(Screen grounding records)
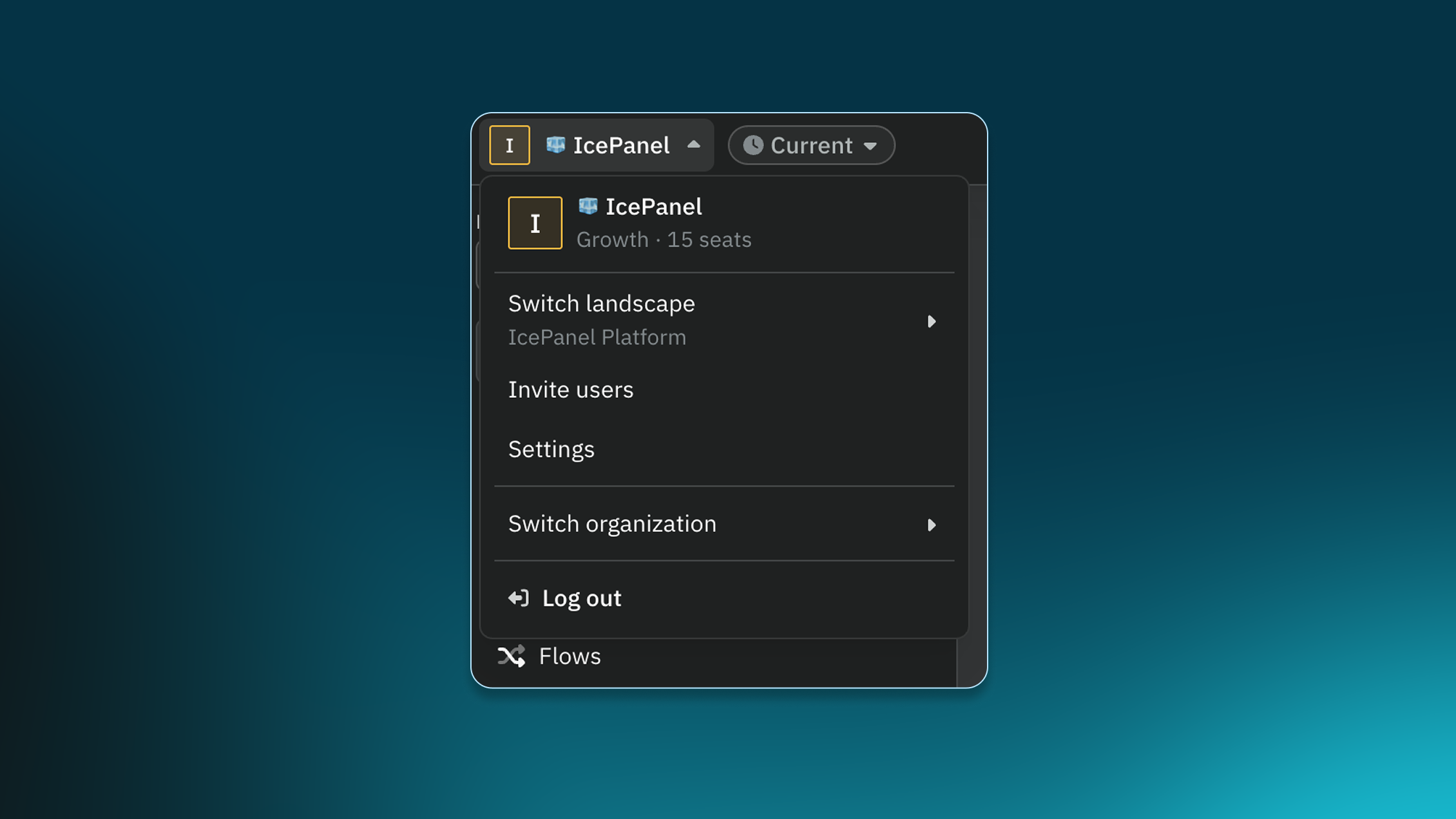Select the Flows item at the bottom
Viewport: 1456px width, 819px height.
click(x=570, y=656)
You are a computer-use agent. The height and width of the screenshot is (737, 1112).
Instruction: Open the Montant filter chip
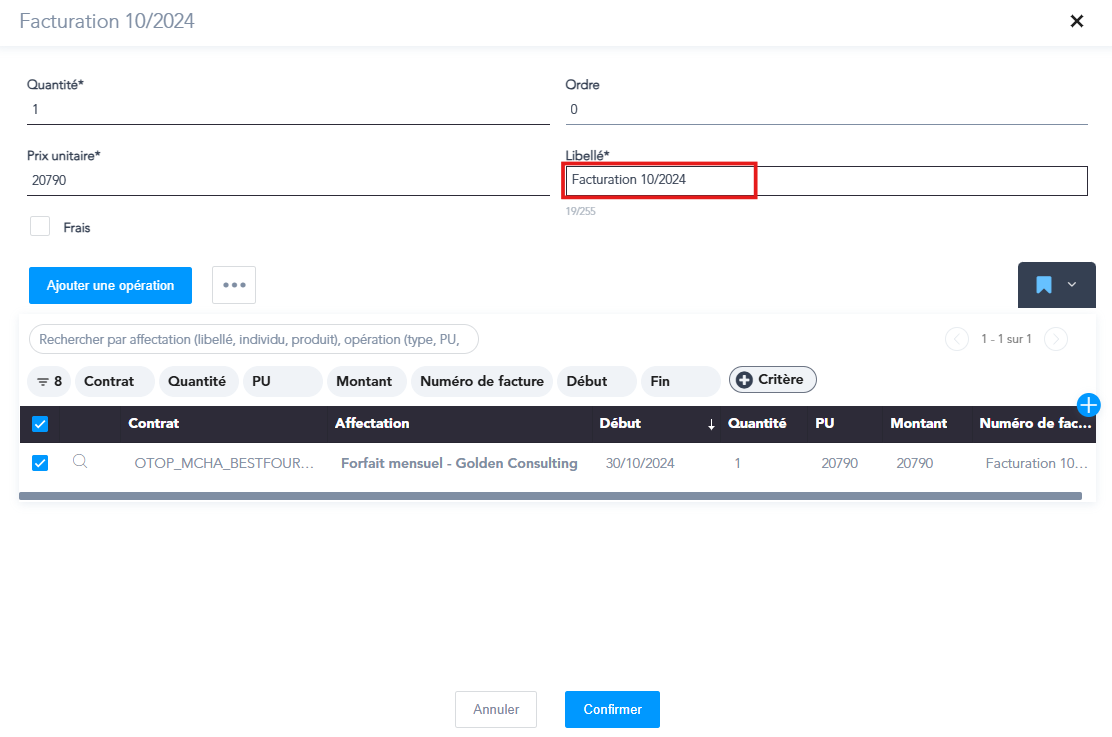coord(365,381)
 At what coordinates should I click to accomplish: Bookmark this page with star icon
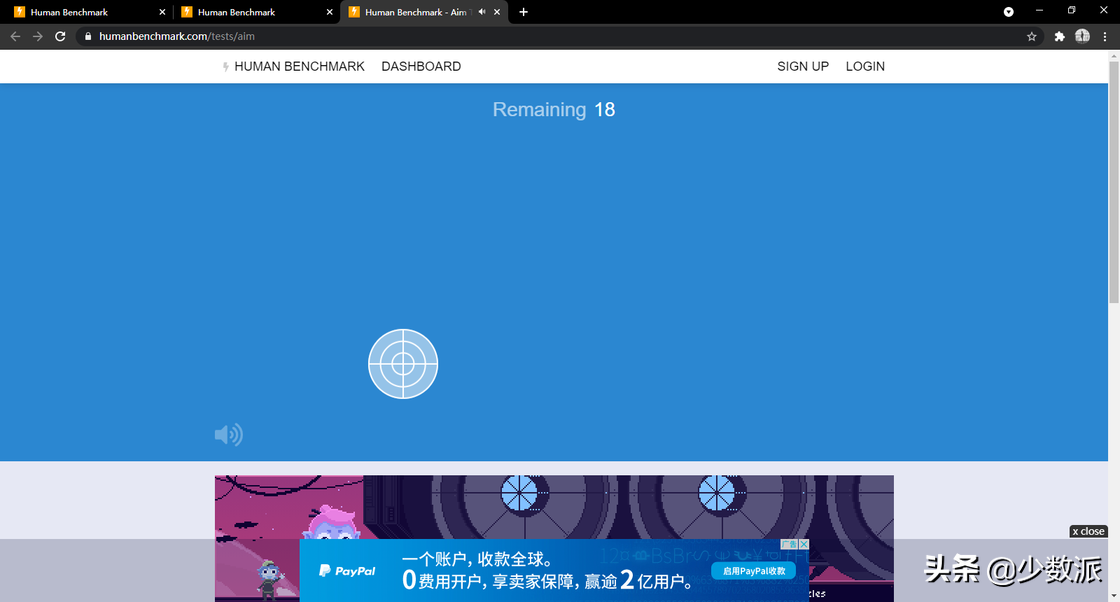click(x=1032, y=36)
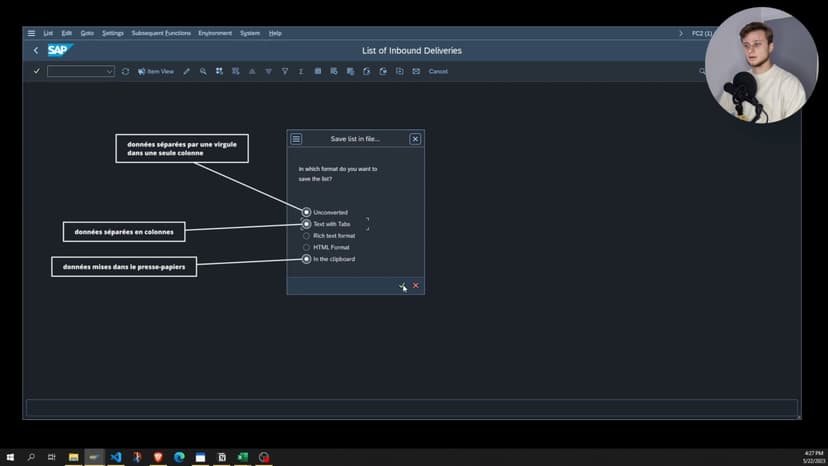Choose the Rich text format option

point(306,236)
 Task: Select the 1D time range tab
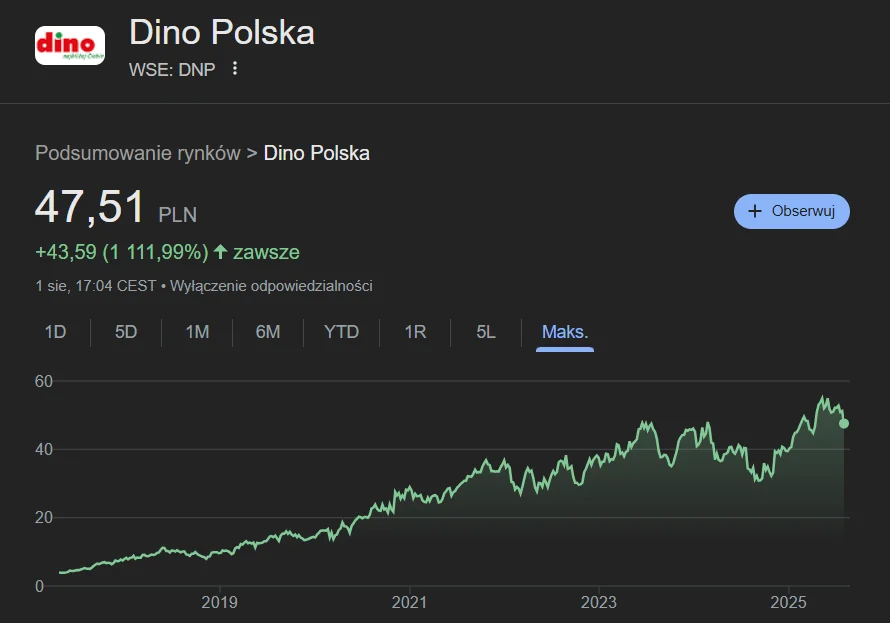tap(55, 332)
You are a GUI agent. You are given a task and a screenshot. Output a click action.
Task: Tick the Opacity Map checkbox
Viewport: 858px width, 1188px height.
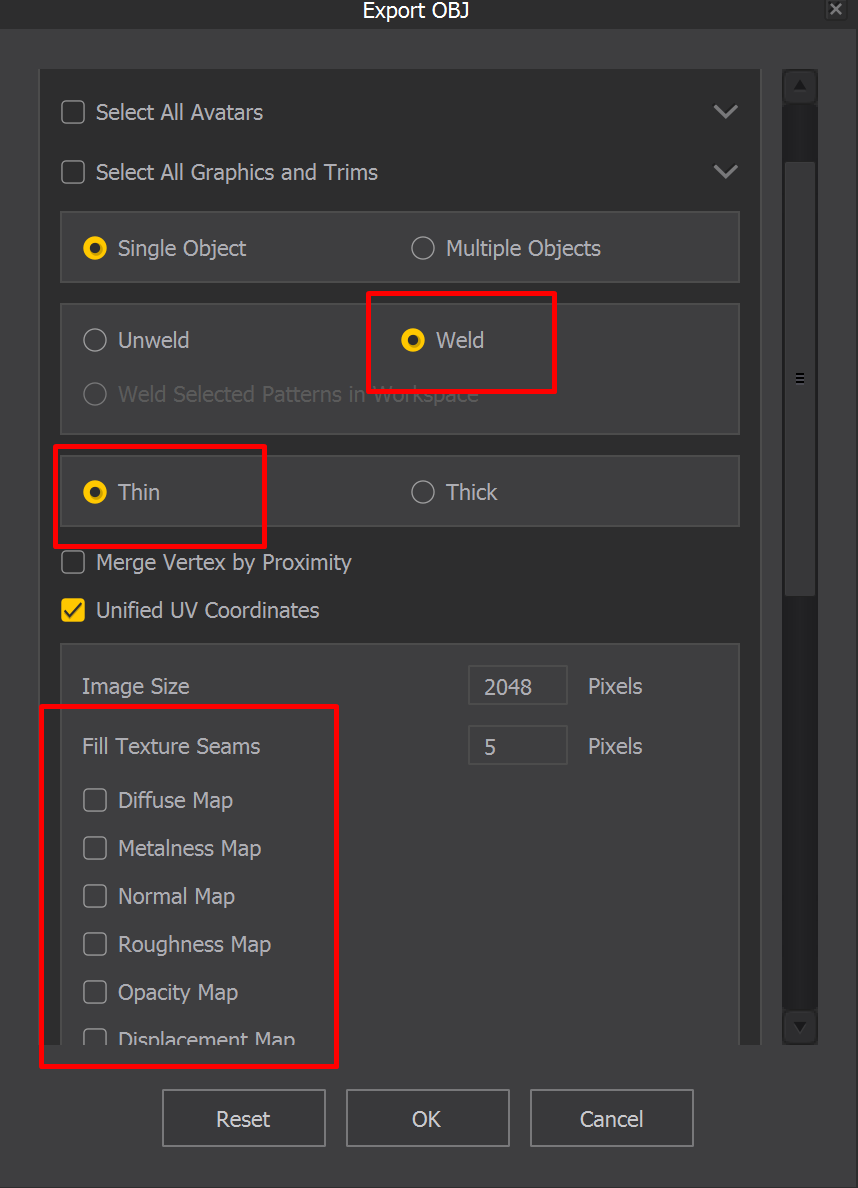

### [What is required]
Reproduce the lines of the records above verbatim, omitting the pictures from your answer.

### [Completed task]
Select the Flows item at the bottom
Viewport: 1456px width, 819px height.
click(x=570, y=656)
You are a computer-use agent. The height and width of the screenshot is (737, 1112).
Instruction: Open the Montant filter chip
coord(365,381)
 At what coordinates should I click to accomplish: Bookmark this page with star icon
click(x=1032, y=36)
Choose the Rich text format option

point(306,236)
 Task: Select the 1D time range tab
tap(55, 332)
You are a GUI agent. You are given a task and a screenshot. Output a click action.
Task: Tick the Opacity Map checkbox
Viewport: 858px width, 1188px height.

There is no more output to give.